Pulchritude" is the one word I highlighted with a big, curious question mark in my freshman-year anthropology text, Patterns of Culture. Author Ruth Benedict discusses the value of probing primitive societies, then outlines the puberty rites of the Nandi tribe in East Africa. "In the region where feminine beauty is all but identified with obesity, the girl at puberty is ... fed with sweet and fatty foods, allowed no activity, and her body rubbed assiduously with oils," she writes. "It is not regarded as necessary for the man to achieve pulchritude"--that is, a similar state of comeliness.
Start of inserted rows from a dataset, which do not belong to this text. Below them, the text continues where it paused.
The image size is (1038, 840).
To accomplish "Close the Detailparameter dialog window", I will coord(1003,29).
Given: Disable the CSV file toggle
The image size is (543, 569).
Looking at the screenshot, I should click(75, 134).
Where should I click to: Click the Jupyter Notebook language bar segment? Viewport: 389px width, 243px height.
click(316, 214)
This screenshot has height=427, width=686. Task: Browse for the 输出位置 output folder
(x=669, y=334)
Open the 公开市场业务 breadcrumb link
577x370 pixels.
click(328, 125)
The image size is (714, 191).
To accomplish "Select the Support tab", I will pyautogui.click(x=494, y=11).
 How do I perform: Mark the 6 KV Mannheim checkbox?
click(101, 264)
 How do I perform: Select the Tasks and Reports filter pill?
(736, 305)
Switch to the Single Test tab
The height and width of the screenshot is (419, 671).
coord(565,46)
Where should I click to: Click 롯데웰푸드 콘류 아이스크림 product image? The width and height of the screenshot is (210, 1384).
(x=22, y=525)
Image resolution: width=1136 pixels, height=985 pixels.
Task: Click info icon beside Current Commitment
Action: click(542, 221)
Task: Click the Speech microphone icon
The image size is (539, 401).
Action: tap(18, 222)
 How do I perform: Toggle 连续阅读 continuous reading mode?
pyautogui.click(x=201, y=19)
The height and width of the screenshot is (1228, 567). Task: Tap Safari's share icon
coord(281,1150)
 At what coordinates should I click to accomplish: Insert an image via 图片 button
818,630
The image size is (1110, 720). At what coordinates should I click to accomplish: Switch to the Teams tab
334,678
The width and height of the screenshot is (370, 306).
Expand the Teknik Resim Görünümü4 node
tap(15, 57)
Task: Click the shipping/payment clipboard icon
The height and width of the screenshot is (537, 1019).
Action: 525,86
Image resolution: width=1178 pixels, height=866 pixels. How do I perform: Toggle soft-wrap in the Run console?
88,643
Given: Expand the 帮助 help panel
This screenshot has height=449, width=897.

Anthropology has become much less focused on the exotic and much more on the edgy. That's one lesson from the case of Yektan Turkyilmaz, described in this issue. Turkyilmaz, a graduate student in cultural anthropology and a Turk of Kurdish descent, spent more than two months imprisoned in Armenia, charged with obscure offenses. Armenians remain bitter about being victimized by Turkey in the twentieth century's first genocide; Turkyilmaz is committed to studying that period.
In an essay in The Chronicle of Higher Education, Orin Starn, Turkyilmaz's dissertation adviser, observes that his student's story points to changes in the field of anthropology. "In the hoary old days of the pith helmet, native porters, and steamer-trunk expeditions to Samoa and Congo," he notes, "anthropologists noted the minutiae of kinship structures and tribal ritual down to the last cowrie shell." Those old-time anthropologists tended to shy away from writing about "less comfortable realities." Now, he continues, Duke students are doing dissertations about Mexico's Zapatista rebels and anti-globalization activism, everyday life and women's rights in Castro's Cuba, and Palestinian refugees in Syria and Lebanon.
Turkyilmaz's experience signals that scholarly investigation can matter. It also accents the risks of asking difficult questions in difficult places.